How are inverse square laws verified? I'm curious about how equations like $F_{g}=G\frac{m_{1}m_{2}}{r^{2}}$ and $F_{e}=k\frac{q_{1}q_{2}}{r^{2}}$ were derived. Turns out that they're actually inverse square laws. But it's still unclear to me, how they are verified.
The equation for moment of inertia is $I=m\sum_{n=1}^{n} r_{n}^{2}$. Does $r^2$ here indicate that rotational inertia is proportional to the area of a... circle or sphere? (Is it a, um... square law?) Which leads me to the last question—
Why are laws like these inversely proportional to the area of a sphere? Couldn't they be inversely proportional to the volume of a sphere? 
Is it even sphere in all cases? 
Why prefer area over volume? 
Most importantly, how are they verified?
I think the answer to this is interrelated to the previous questions. So I asked all of them at once, instead of making seperate posts. Should I make individual posts instead?
PS: Feel free to share other articles, videos, or stackexchange posts related to this topic. 
 A: Since you are asking how an inverse-square law can be verified
(not how it can be derived), the answer is:
You need to do experimental measurements.
For example: Coulomb's law $F_e=k\frac{q_1q_2}{r^2}$
about the force between electrical charges can be verified
as described in Coulomb's law - Simple experiment to verify Coulomb's law.
Basically you take 2 electrical charges, and measure the force
$F_e$ for various distances $r$. Then you calculate
$k = \frac{F_e r^2}{q_1q_2}$
and check that you get the same numerical value $k$ for all
your measurements.

image from Coulomb's law - Simple experiment to verify Coulomb's law 

Deriving an inverse-square law is a completely different story.
It means that you prove that this law follows from another law
which is considered to be more fundamental.
In the example from above, you would start with Gauss' law
for the electric field and the definition of electric field strength
$\mathbf{E}$ (which is $\mathbf{F} = q\mathbf{E}$), do some
clever mathematical conclusions, and finally arrive at Coulomb's law.
A: Short of rewriting a derivation of an inverse square law, I'll just touch on why we'd care about areas rather than volumes. Generally, inverse square laws come from considering the flux of a vector field (for example, an electric field), through a surface. The surface area is involved in these sort of flux integrals, and surface areas go with the square of some length. For example, the surface area of a sphere of radius $r$ is $4 \pi r^2$, and of a cube of side length $a$ is $6 a^2$.
As far as verifying an inverse square law goes, in physics teaching labs, I've verified inverse square laws through linearising experimental data.
Suppose we're trying to measure that the intensity of light measured from a bulb obeys an inverse square law with distance from the bulb. In other words, if $I$ is the intensity and $d$ the distance, that $I = k/d^2$ for some constant k.

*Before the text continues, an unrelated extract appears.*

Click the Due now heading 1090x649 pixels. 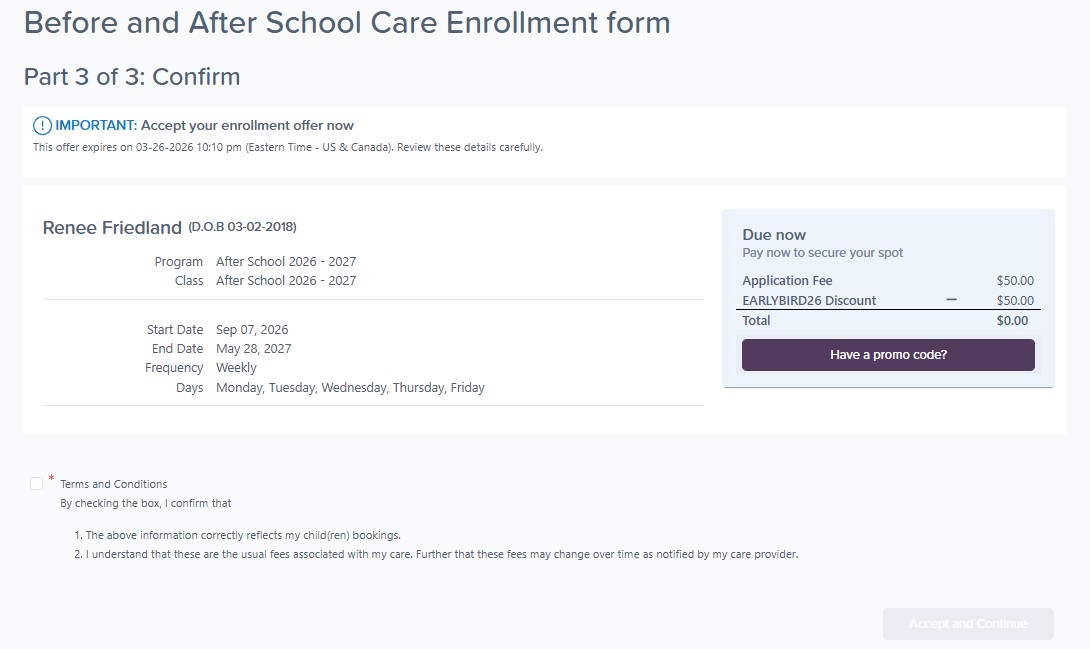pyautogui.click(x=774, y=235)
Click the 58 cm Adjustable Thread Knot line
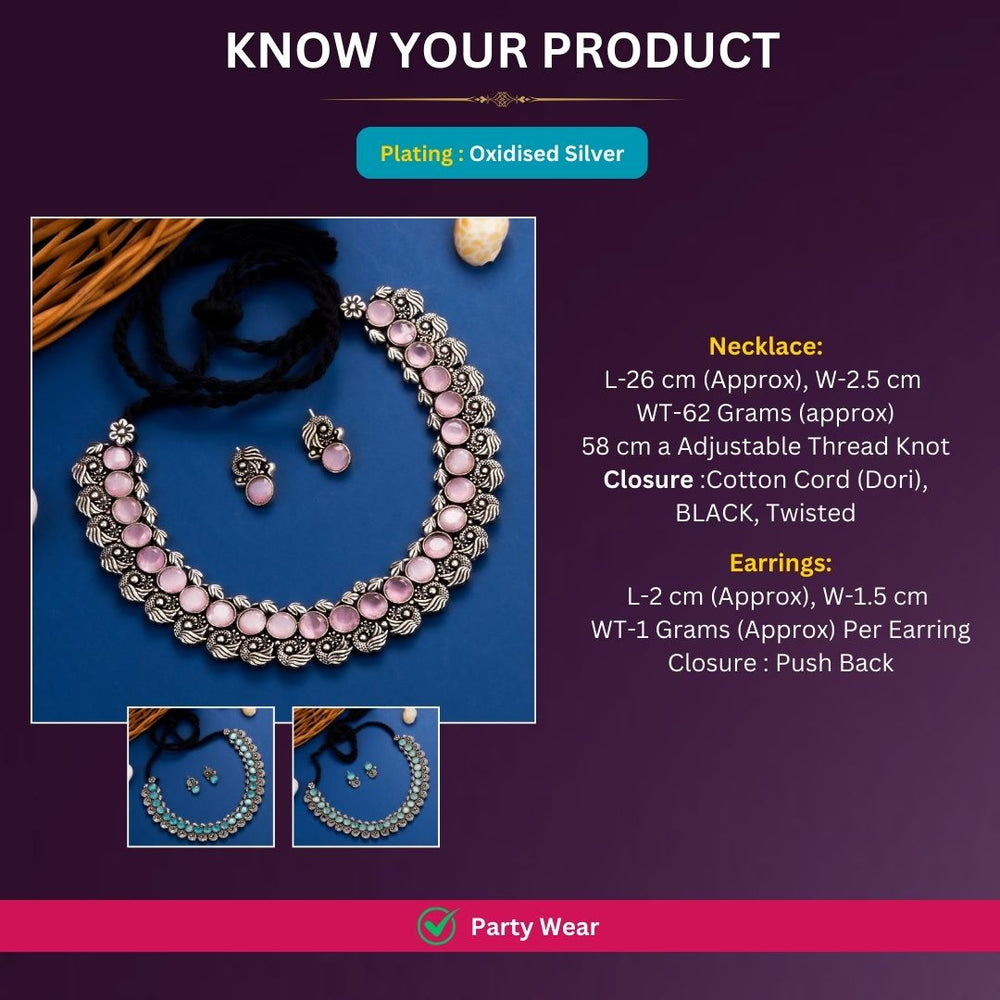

Let's take logarithms of whatever base of both sides of this equation, and rearrange to get: $\log(I) = \log(k) - 2 \log(d)$. So, if we plot $\log(I)$ against $\log(d)$, we should get a straight line with $y$-intercept $\log(k)$ (which we don't really care about), and gradient $-2$.
We can verify that this inverse square law by gathering our own data, and comparing it to this prediction. If the gradient of the line in our analysis is $-2$ within error bounds, then we will have verified it.

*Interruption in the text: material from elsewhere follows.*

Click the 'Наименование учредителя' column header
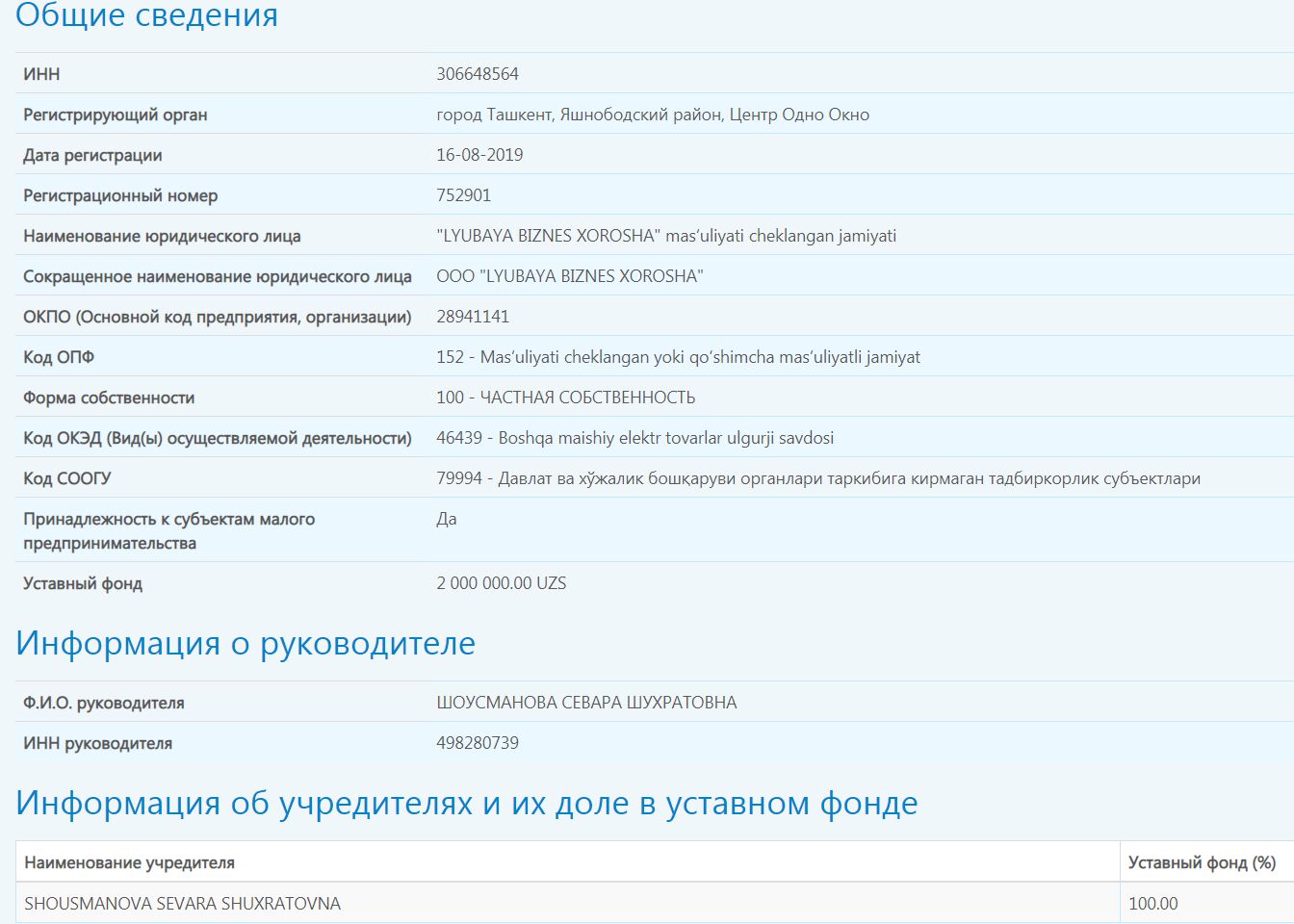[129, 862]
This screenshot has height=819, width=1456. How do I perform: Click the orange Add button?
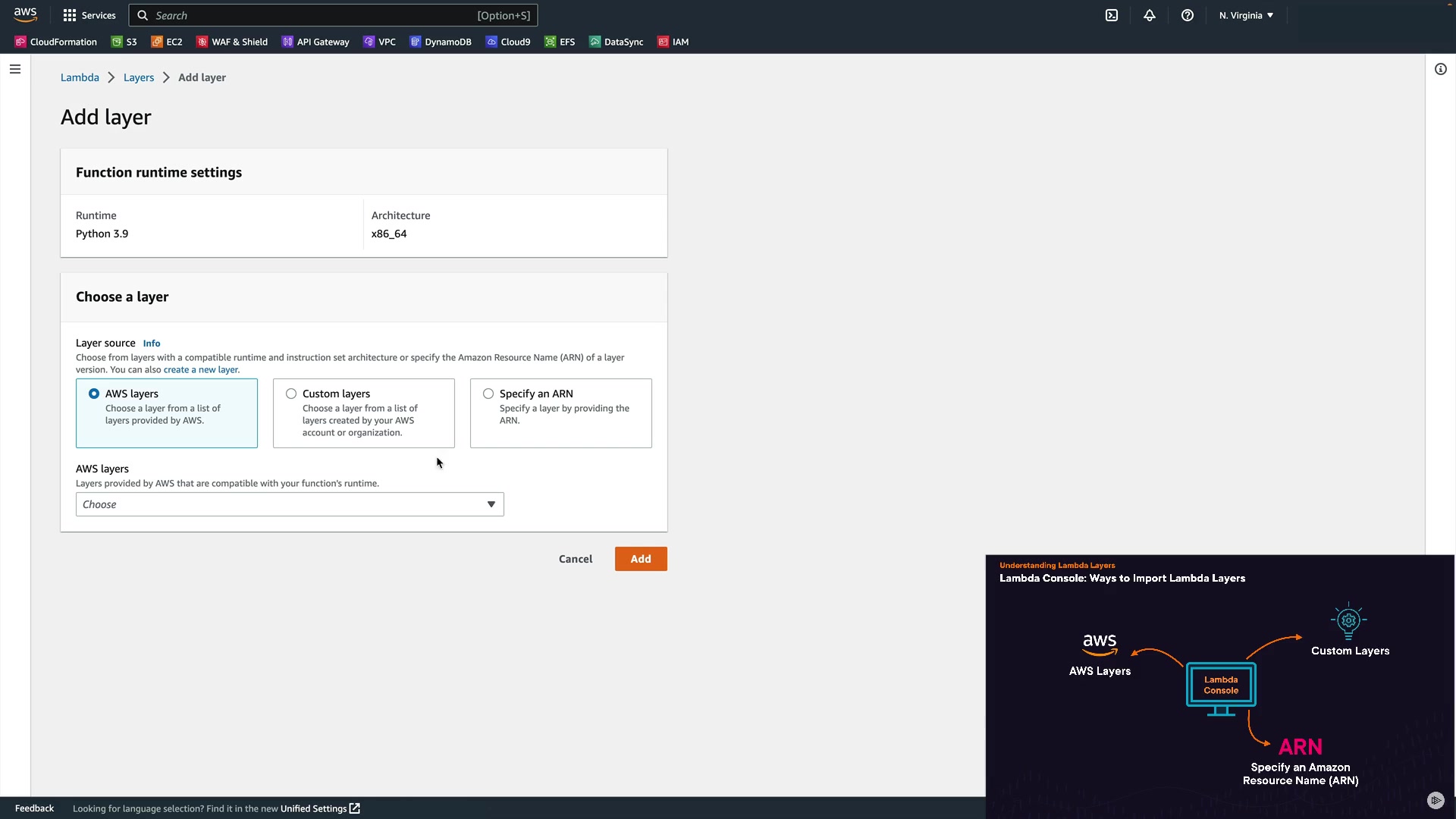coord(641,559)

A: Regarding how they were derived, this might help
http://hyperphysics.phy-astr.gsu.edu/hbase/Forces/isq.html
No, it is not sphere in all cases. It applies to any other non uniform shape.
When you take a certain object with the source of a force in it, for example a positive charge, the force being a vector has a certain direction along the radial line, the radial vector (why? Because it's more general and taking only one of the axes restricts you being only on one of the axes). 
This line passes through the surface of the sphere enclosing the charge and in cases of surfaces you have only area and not volume. 
Suppose you are situated on a point $P$ of this surface, then the force you experience (in our case, a force outwards), will be found on this surface and not the volume. Now suppose you move a bit sideways, then your radial vector would change, and your direction of force will not be same as before. If you were to have a law which is inversely proportional to volume, it would be like saying that force does not depend on direction, which is not true since force is a vector quantity.
[Also mathematically, in case of integration, you write the term 
$da=dxdyk(cap)$
Which denotes the direction in the positive z axis. Volume is given by,
$dxdydz$ 
Which doesn't really have a direction.]
The inverse square law for light intensity can be easily verified by measuring intensities of light at different distances.